Title :
A privacy-preserving task recommendation framework for mobile crowdsourcing
Author :
Yanmin Gong ; Yuanxiong Guo ; Yuguang Fang
Author_Institution :
Dept. of Electr. & Comput. Eng., Univ. of Florida, Gainesville, FL, USA
Abstract :
Mobile crowdsourcing enables mobile workers to complete a broad range of crowdsourcing tasks anywhere at any time. However, recommending suitable crowdsourcing tasks to mobile workers requires sensitive information such as location and activity, which raises serious privacy concerns. In this paper, we formulate the task recommendation process as an optimization problem which balances privacy, utility, and efficiency.
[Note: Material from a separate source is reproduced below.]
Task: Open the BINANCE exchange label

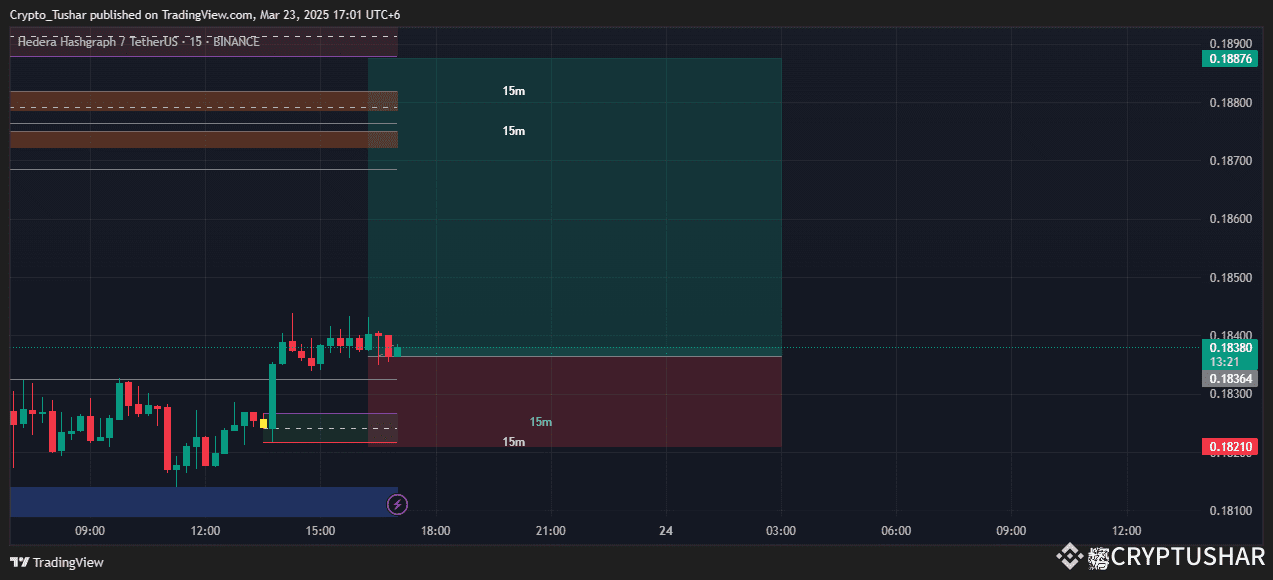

We show that this optimization problem is NP-hard, and present a greedy solution which approximates the optimal solution within a factor of 1 - 1/e. We also design an efficient aggregation protocol to compute statistics of mobile workers required in the optimization problem while providing strong privacy guarantee. Both numerical evaluations and performance analysis are carried out to show the effectiveness and efficiency of the proposed framework. To the best of our knowledge, our work is the first to consider privacy issues in task recommendation for mobile crowdsourcing.
Keywords :
computational complexity; mobile handsets; optimisation; outsourcing; statistical analysis; telecommunication security; NP-hard optimization problem; efficient aggregation protocol design; greedy solution; mobile crowdsourcing; mobile worker statistics; privacy-preserving task recommendation framework; serious privacy concern; Context; Crowdsourcing; Cryptography; Mobile communication; Optimization; Privacy; Servers; Mobile crowdsourcing; privacy; security; task recommendation;
Conference_Titel :
Global Communications Conference (GLOBECOM), 2014 IEEE
Conference_Location :
Austin, TX
DOI :
10.1109/GLOCOM.2014.7036871